A rappresentare ufficialmente un movimento politico sono l'ex premier Iulia Timoshenko (Patria), Petro Simonenko (partito comunista), Anatoli Gritsenko (Posizione civile), Oleg Tiaghnibok (partito nazionalista Svoboda), Oleksandr Klimenko (partito del Popolo ucraino), Vasil Kuibida (Rukh), e Oleg Liashko (partito radicale).

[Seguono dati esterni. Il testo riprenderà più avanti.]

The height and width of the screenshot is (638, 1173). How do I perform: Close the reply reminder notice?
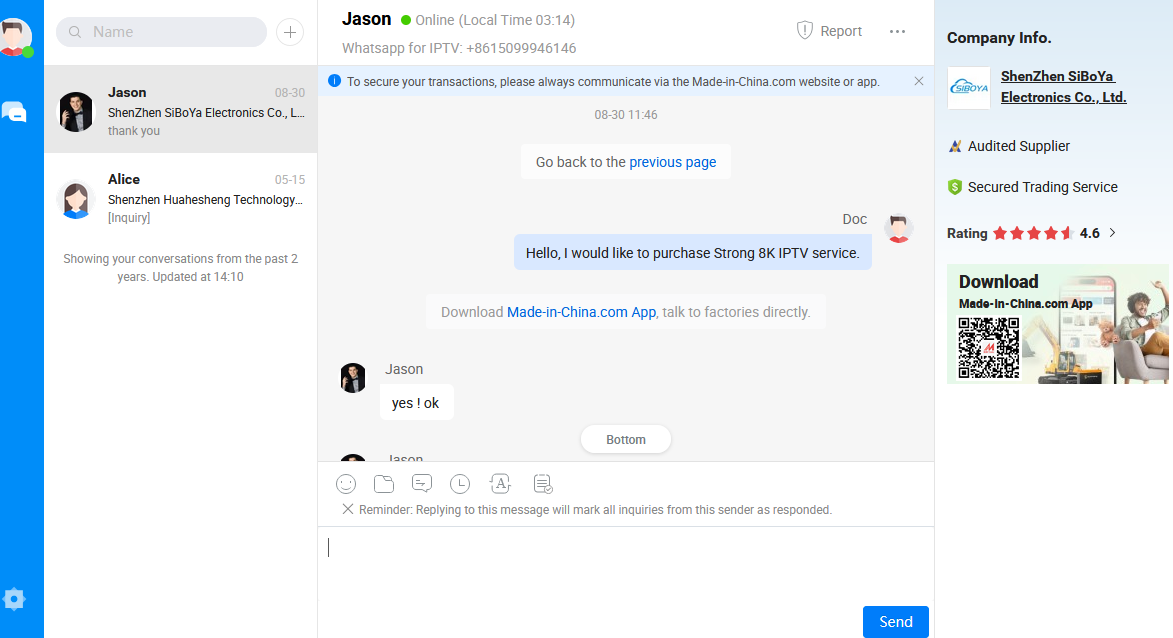pos(348,510)
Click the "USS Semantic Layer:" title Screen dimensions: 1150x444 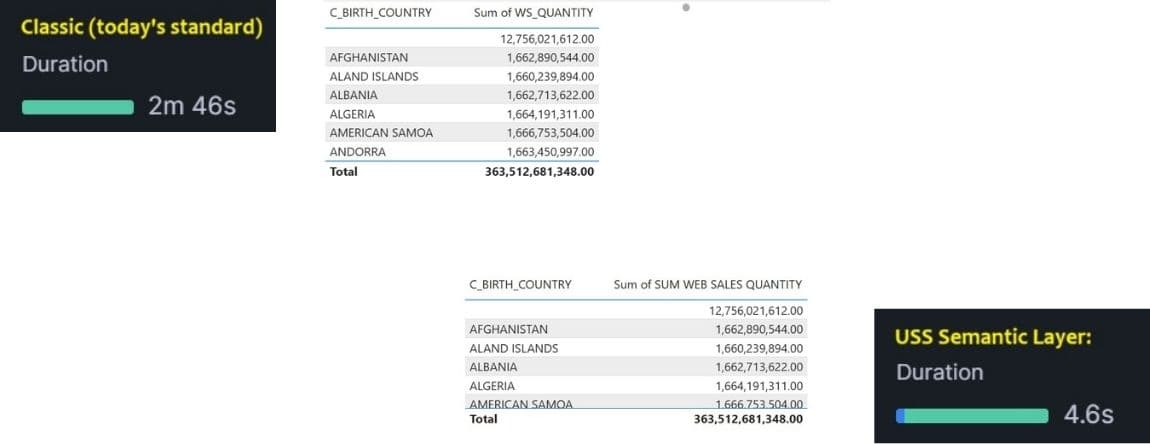[992, 337]
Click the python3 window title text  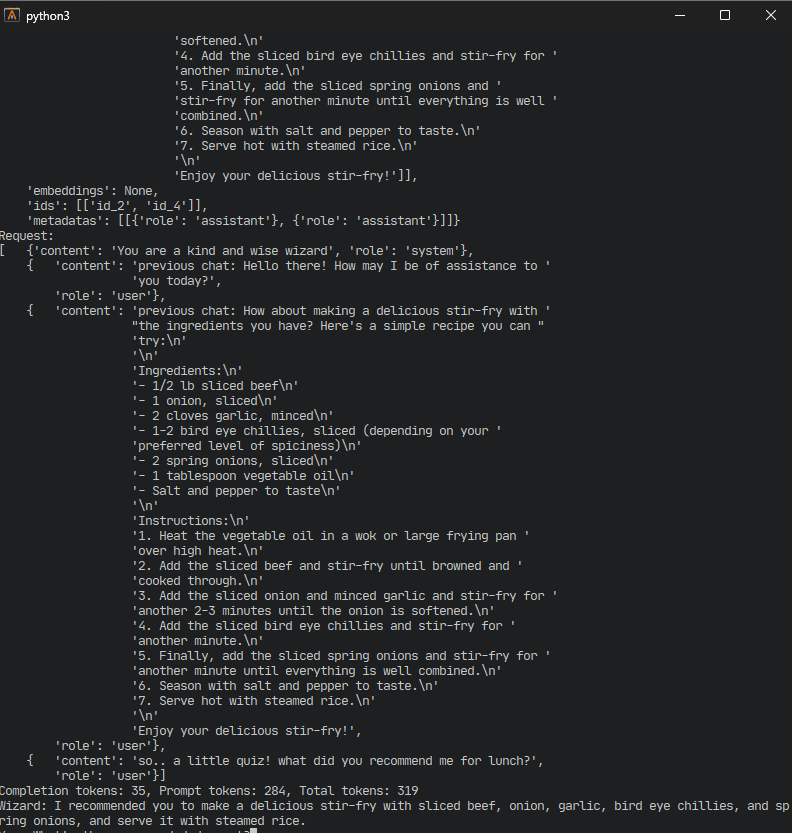point(48,16)
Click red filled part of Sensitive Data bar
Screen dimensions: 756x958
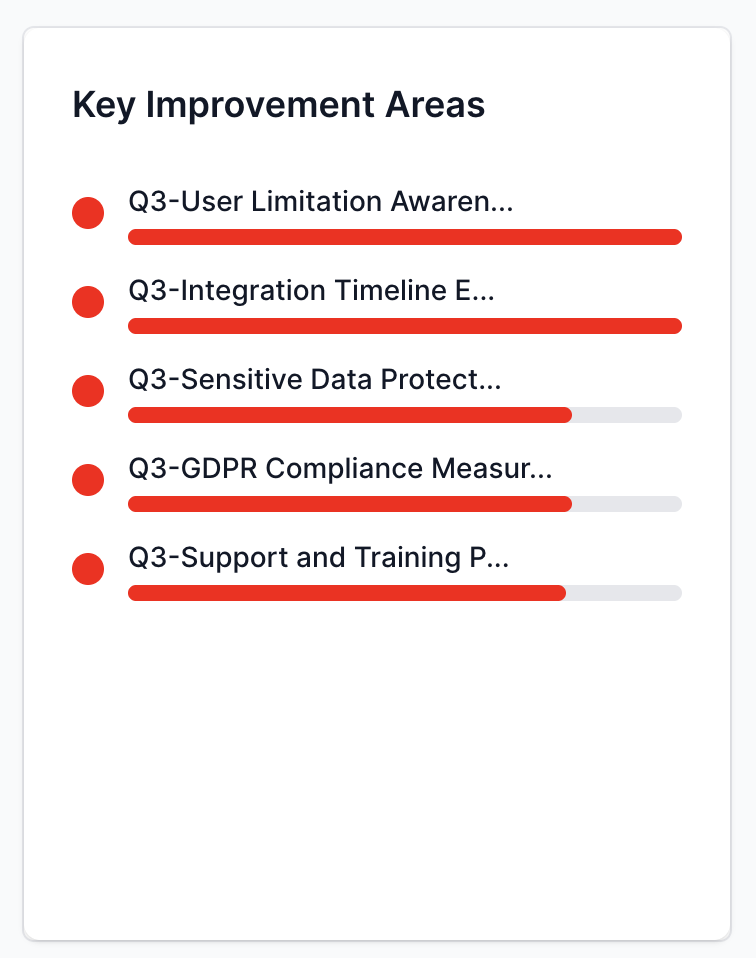[350, 415]
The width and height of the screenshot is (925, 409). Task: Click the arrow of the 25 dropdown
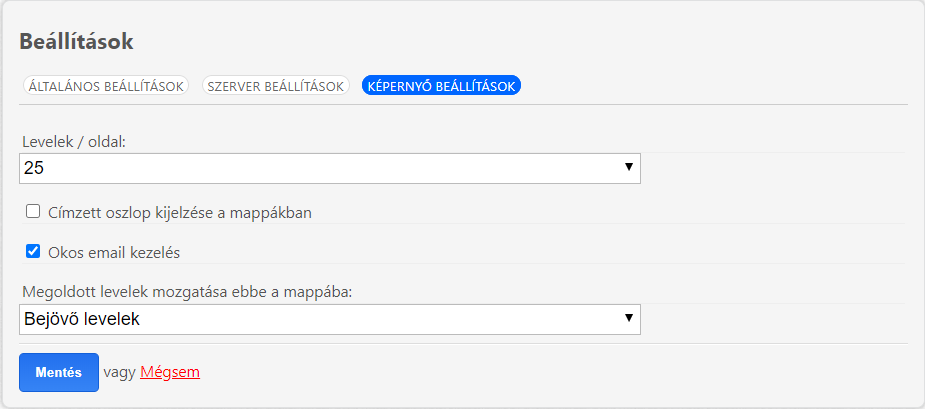(x=628, y=167)
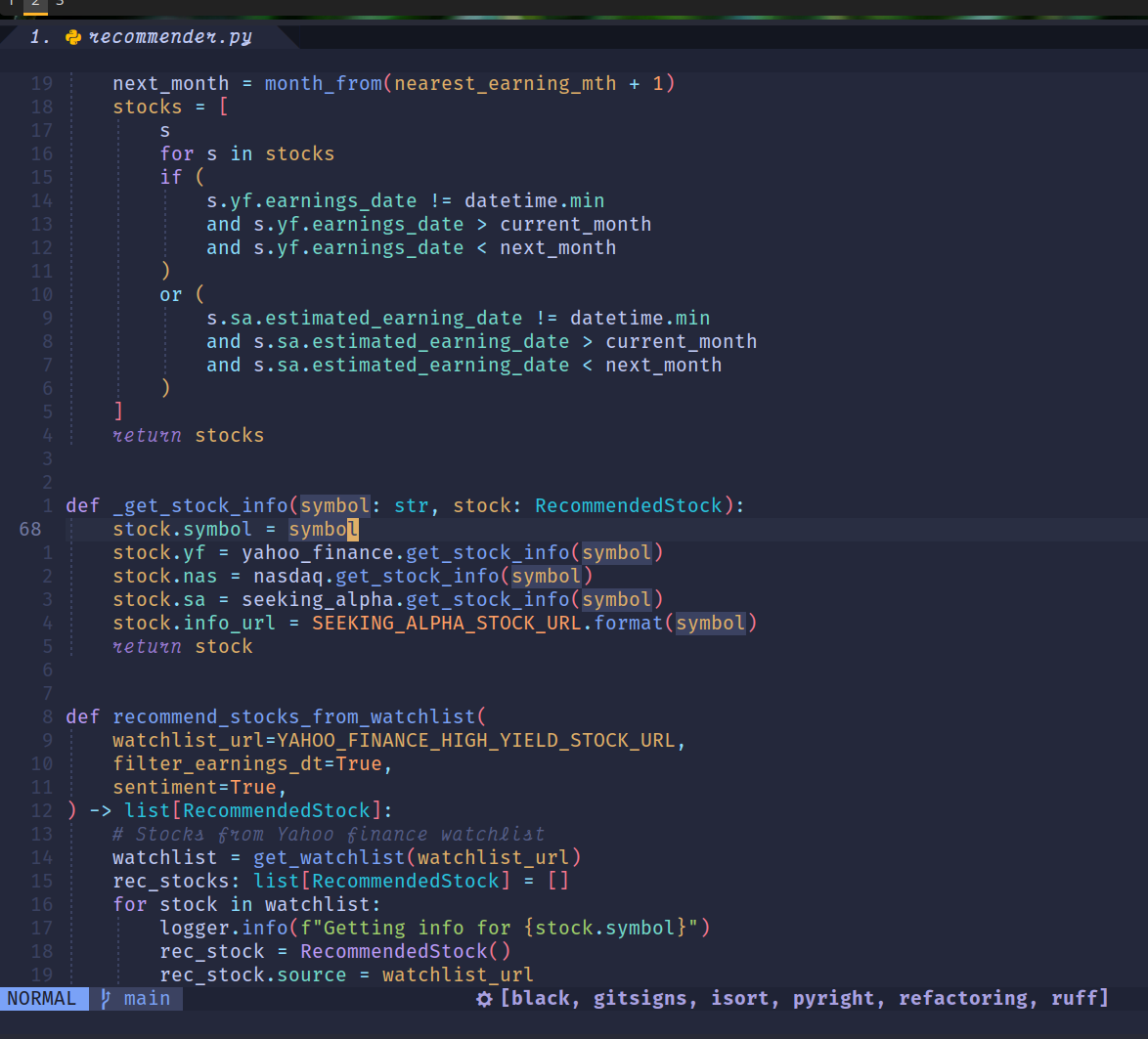Click the settings gear icon in the statusline

pyautogui.click(x=484, y=998)
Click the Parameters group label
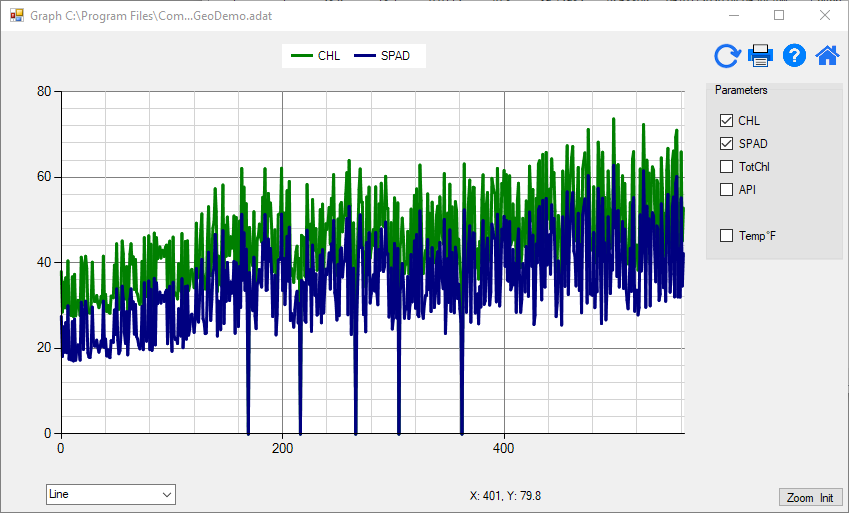849x513 pixels. tap(741, 91)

Tra i candidati "indipendenti" ci sono il "re del cioccolato" Petro Poroshenko (favorito nei sondaggi), Serghii Tighipko e Oleg Tsariov (entrambi del partito delle Regioni del deposto presidente Viktor Ianukovich), l'ex vice premier Iuri Boiko, l'ex governatore della regione di Kharkiv Mikhail Dobkin, l'ex vice procuratore generale Rinat Kuzmin, l'oligarca Vadim Rabinovich, presidente del Congresso ebraico d'Ucraina, l'ex capo dei servizi segreti all'estero Mikola Malomuzh, l'ex ministra delle politiche sociali Natalia Korolevska, l'ex presidente del comitato Antitrust Vasil Tsushko, il "comandante" del movimento paramilitare nazionalista Pravi Sektor Dmitro Iarosh, gli imprenditori Volodimir Saranov e Andrii Grinenko, e gli attivisti di Maidan Olga Bogomolets e Zorian Shkiriak.